#### Task goal:
From the records below, print only the part that opens with the line containing "The height and width of the screenshot is (462, 980)." and closes with the line containing "This screenshot has height=504, width=814."; omit the pictures.

Top of Data records

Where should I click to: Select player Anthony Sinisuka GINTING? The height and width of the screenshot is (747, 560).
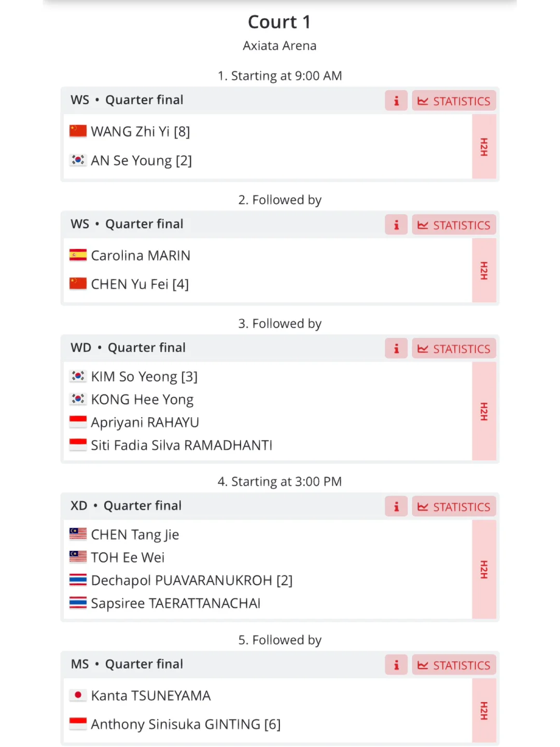coord(186,724)
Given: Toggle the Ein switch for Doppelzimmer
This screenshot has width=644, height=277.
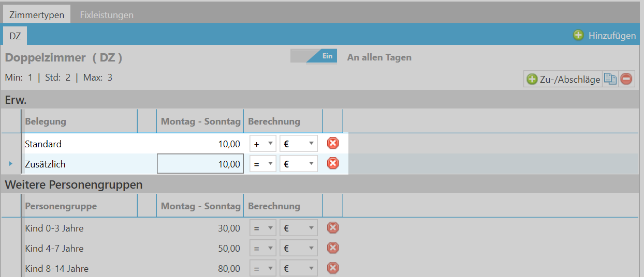Looking at the screenshot, I should click(x=314, y=56).
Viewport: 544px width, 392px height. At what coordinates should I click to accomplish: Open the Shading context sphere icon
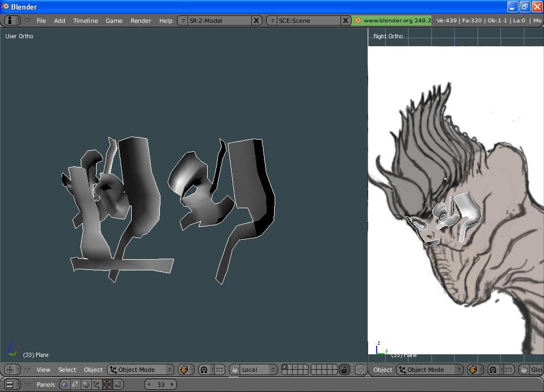86,385
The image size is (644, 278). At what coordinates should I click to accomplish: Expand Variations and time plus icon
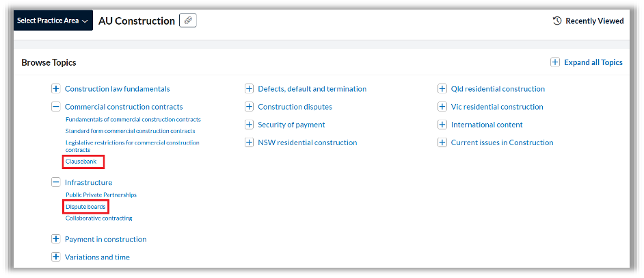tap(56, 257)

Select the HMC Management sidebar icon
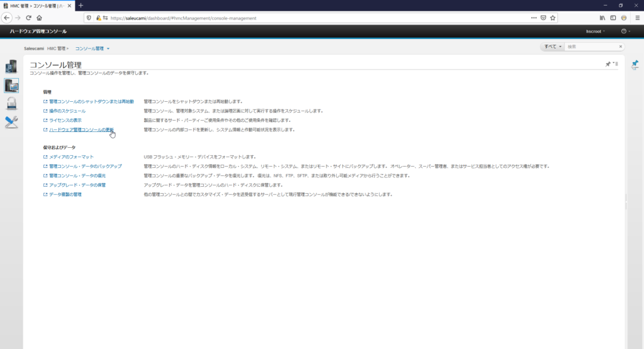(11, 85)
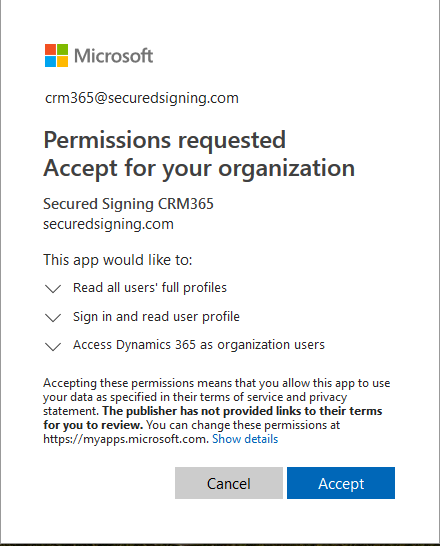Image resolution: width=440 pixels, height=546 pixels.
Task: Click the bold publisher terms warning text
Action: [x=213, y=418]
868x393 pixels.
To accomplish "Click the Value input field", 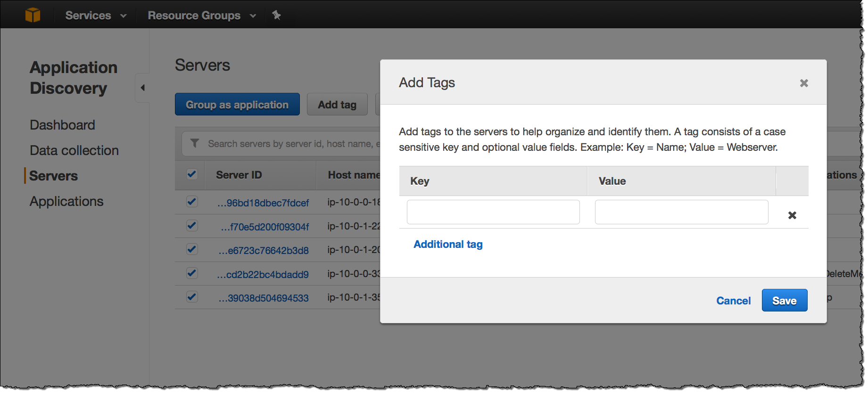I will pos(681,212).
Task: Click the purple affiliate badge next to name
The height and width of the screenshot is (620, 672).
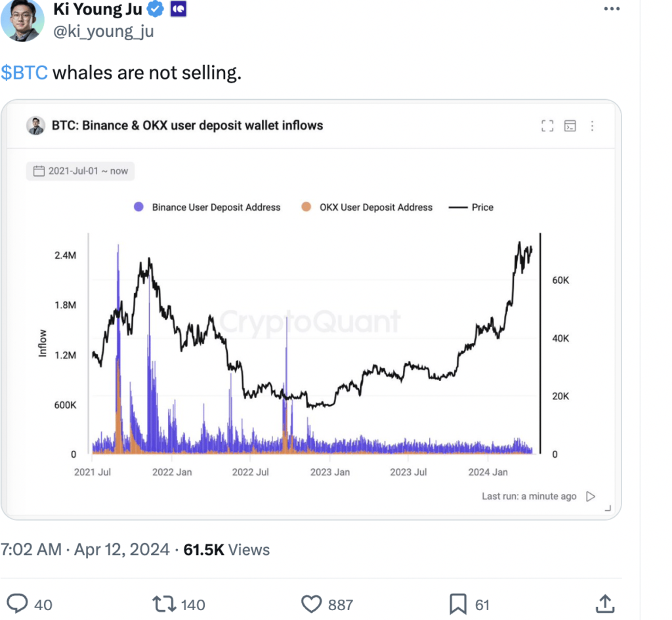Action: coord(179,9)
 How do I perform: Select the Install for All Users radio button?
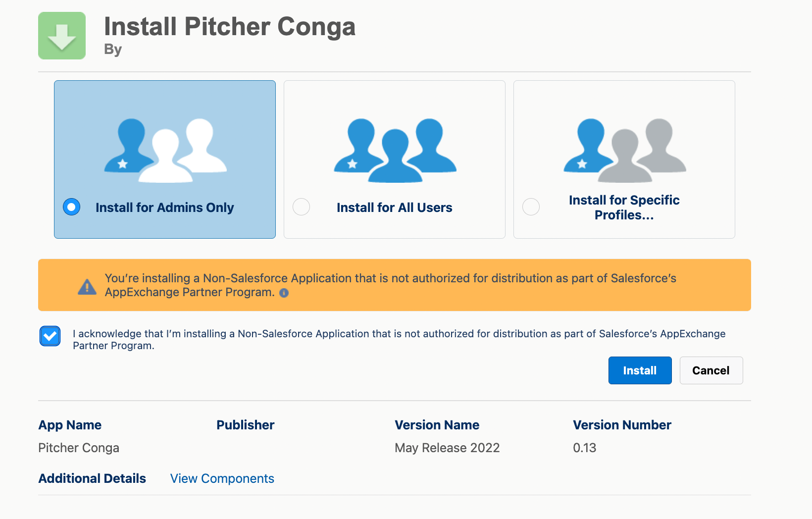[301, 207]
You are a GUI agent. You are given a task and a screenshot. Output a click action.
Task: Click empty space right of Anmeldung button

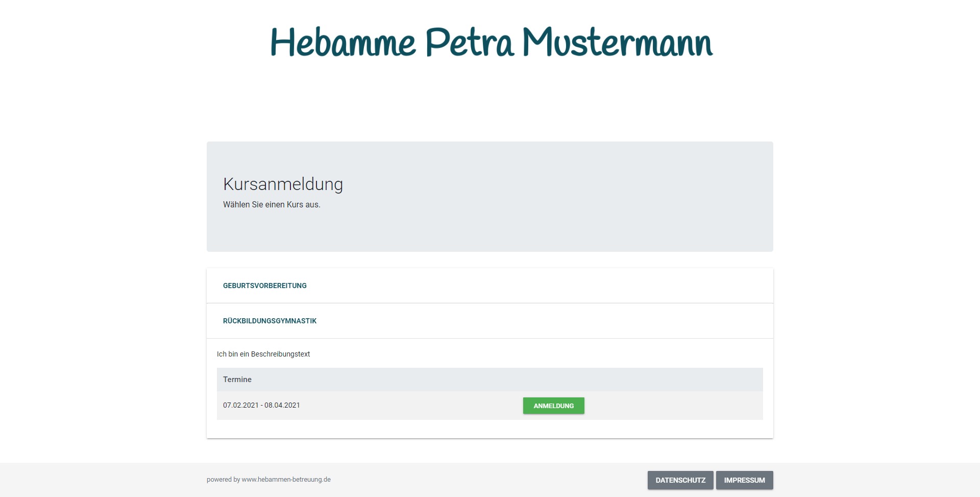pos(674,406)
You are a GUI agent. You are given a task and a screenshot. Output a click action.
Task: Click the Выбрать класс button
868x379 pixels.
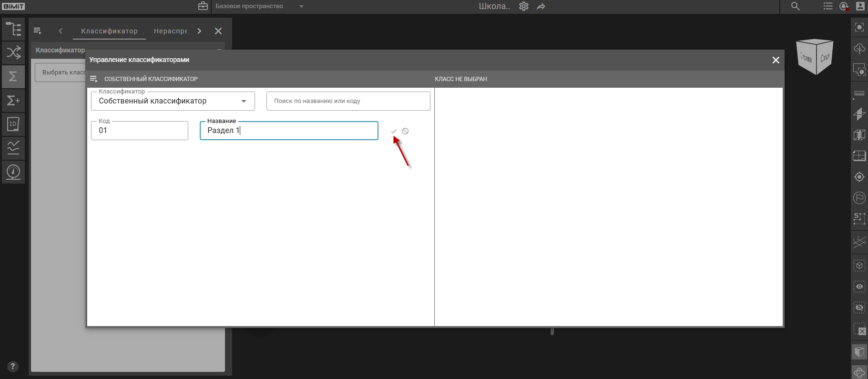(61, 72)
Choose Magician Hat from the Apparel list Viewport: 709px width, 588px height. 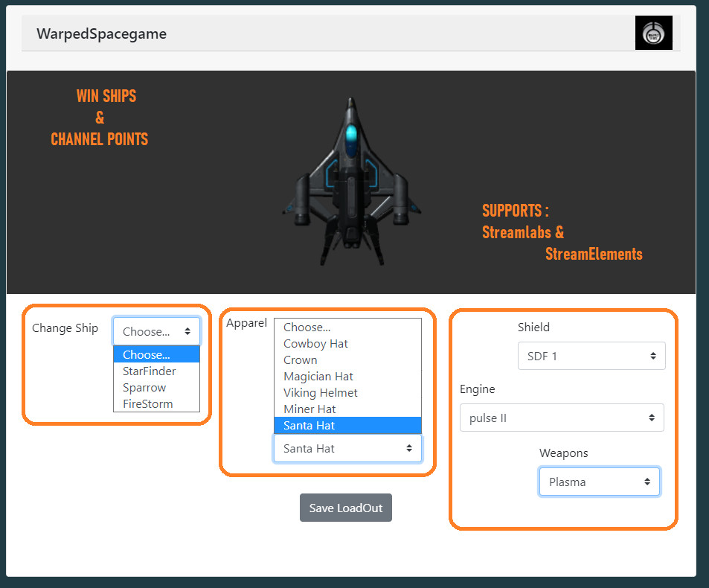[318, 376]

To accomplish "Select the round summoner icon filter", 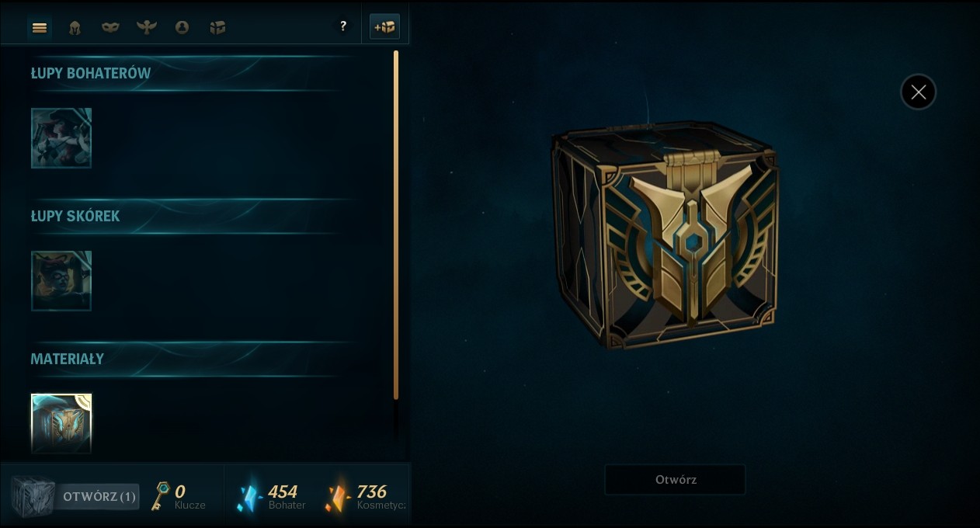I will [182, 28].

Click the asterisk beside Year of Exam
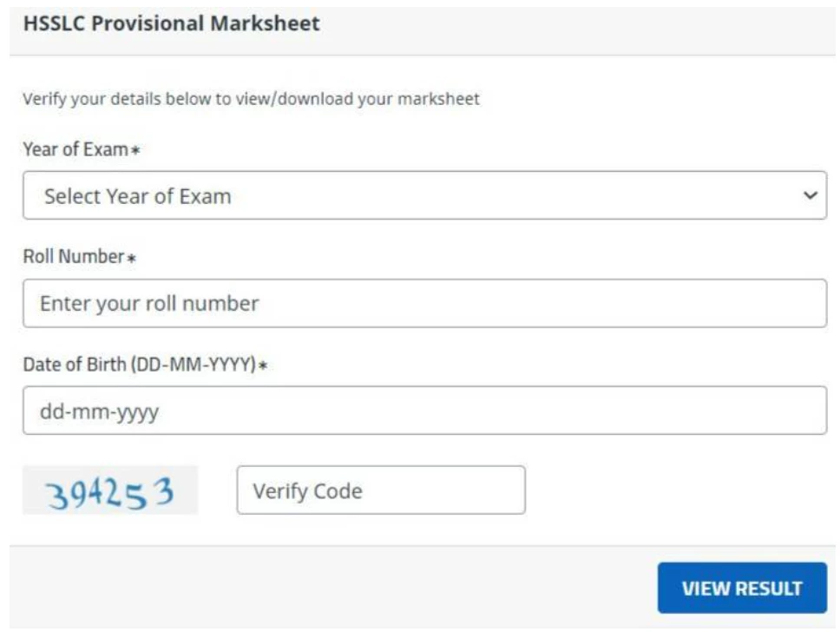click(135, 151)
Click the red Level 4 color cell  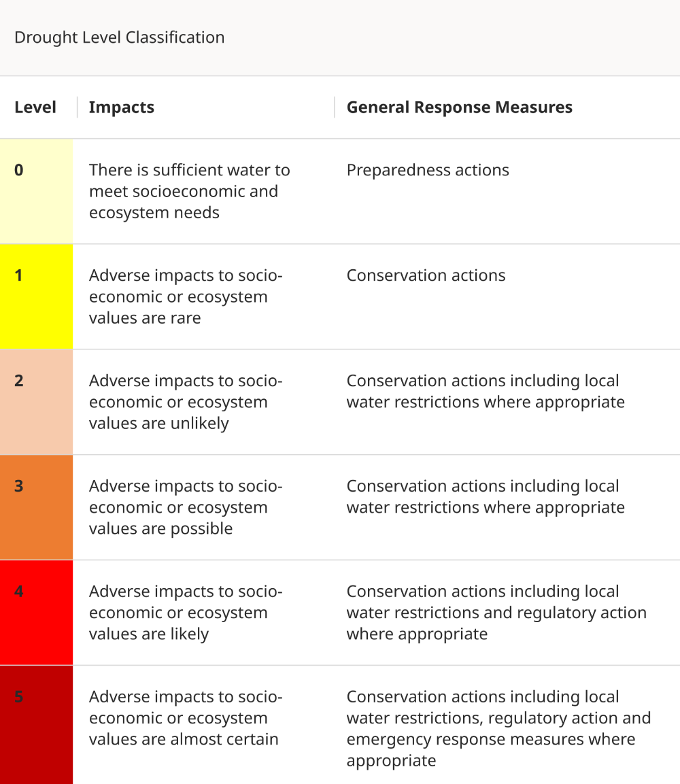coord(36,613)
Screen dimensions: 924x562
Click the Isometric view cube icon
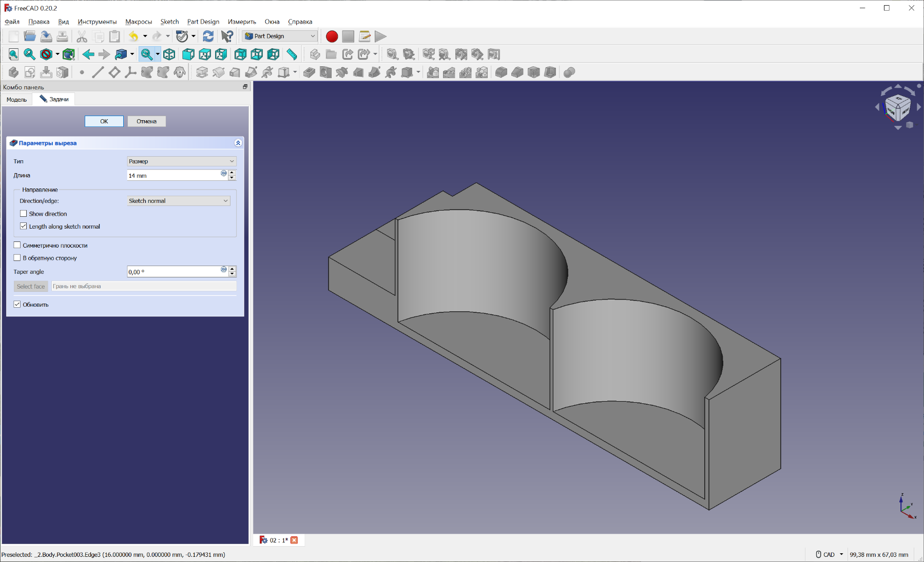pos(169,54)
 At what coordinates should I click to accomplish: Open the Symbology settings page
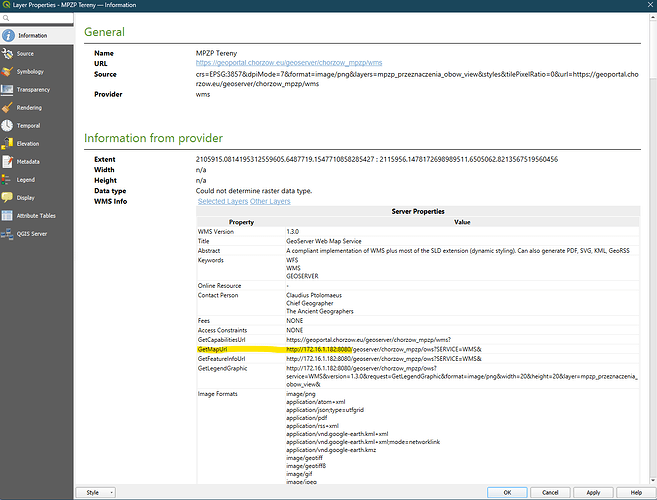(x=30, y=71)
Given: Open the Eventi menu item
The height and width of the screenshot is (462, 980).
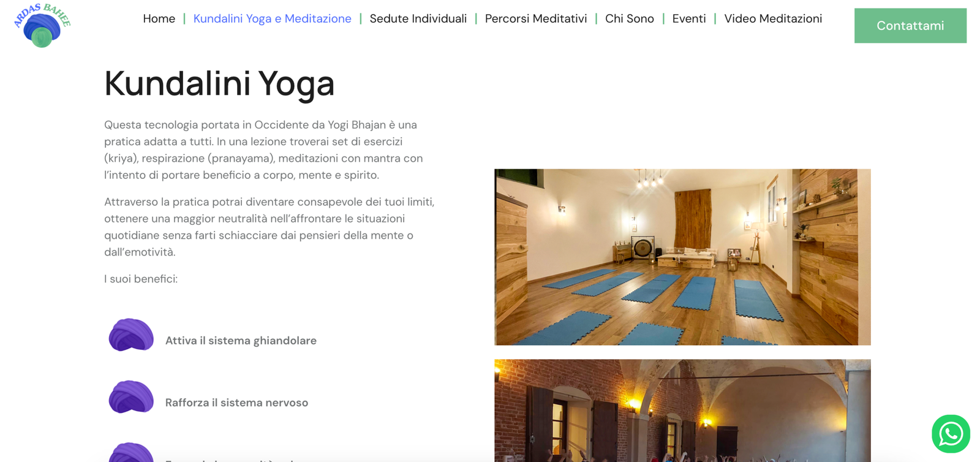Looking at the screenshot, I should pos(689,19).
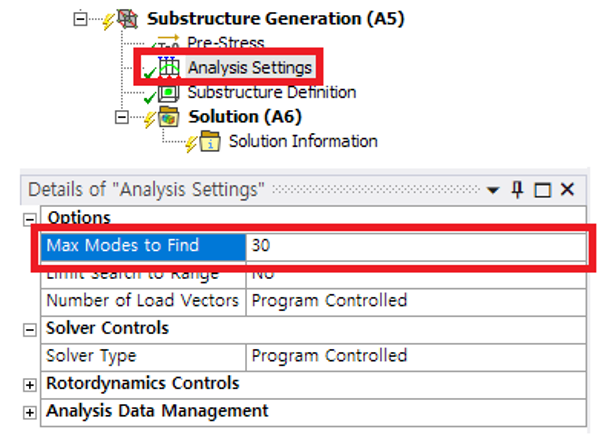Image resolution: width=604 pixels, height=438 pixels.
Task: Close the Details of Analysis Settings panel
Action: [x=567, y=190]
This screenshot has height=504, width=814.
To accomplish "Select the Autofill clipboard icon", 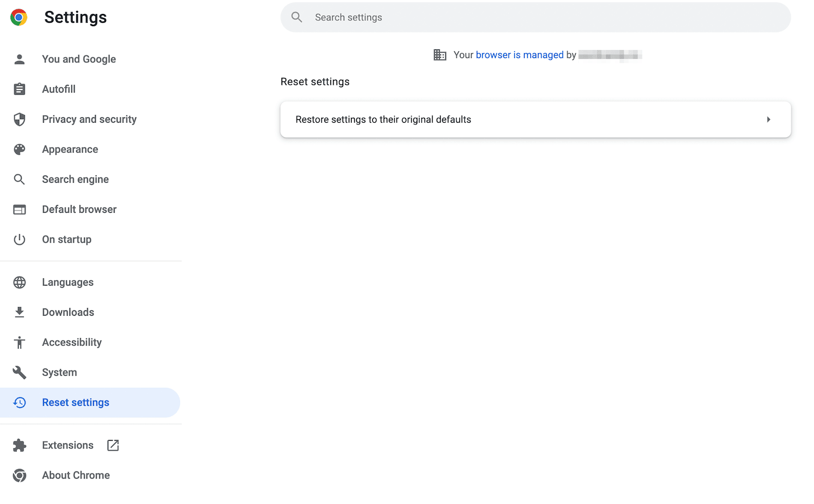I will (x=19, y=89).
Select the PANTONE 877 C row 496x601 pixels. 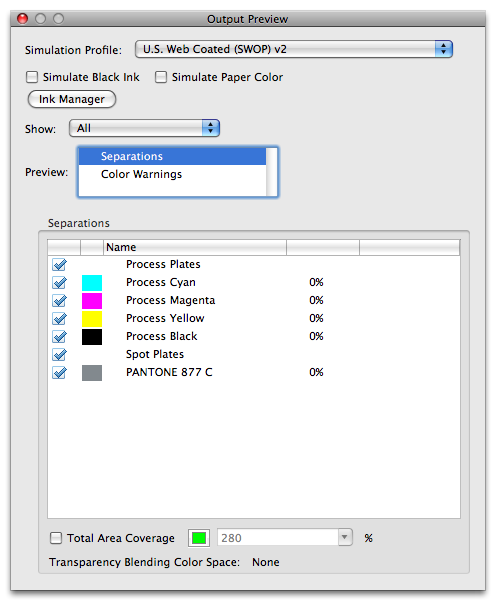[x=254, y=373]
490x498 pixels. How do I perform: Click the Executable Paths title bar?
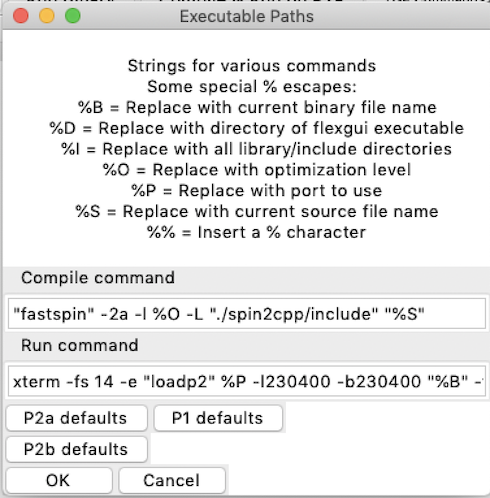pos(247,16)
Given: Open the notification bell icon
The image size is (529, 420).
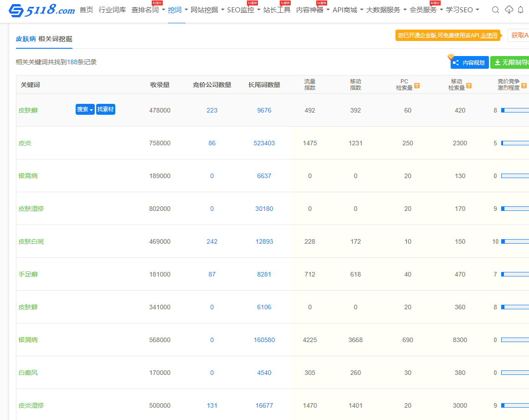Looking at the screenshot, I should (x=521, y=10).
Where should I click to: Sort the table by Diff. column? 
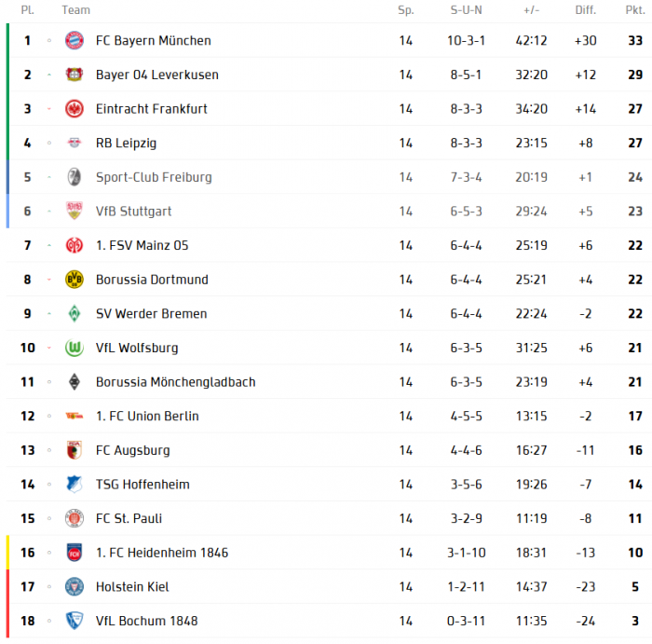pos(585,10)
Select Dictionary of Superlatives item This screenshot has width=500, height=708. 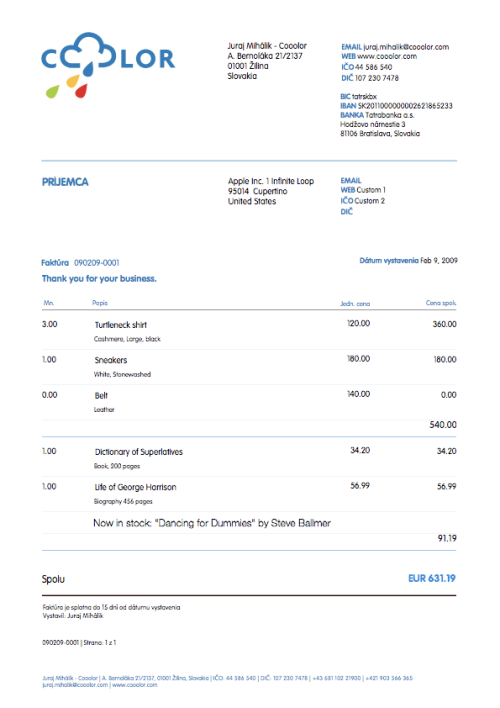249,458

Bottom of Data records

#### Written solution:
The height and width of the screenshot is (462, 980).
Looking at the screenshot, I should pos(689,19).
Image resolution: width=604 pixels, height=438 pixels.
Task: Close the Details of Analysis Settings panel
Action: [x=567, y=190]
This screenshot has height=504, width=814.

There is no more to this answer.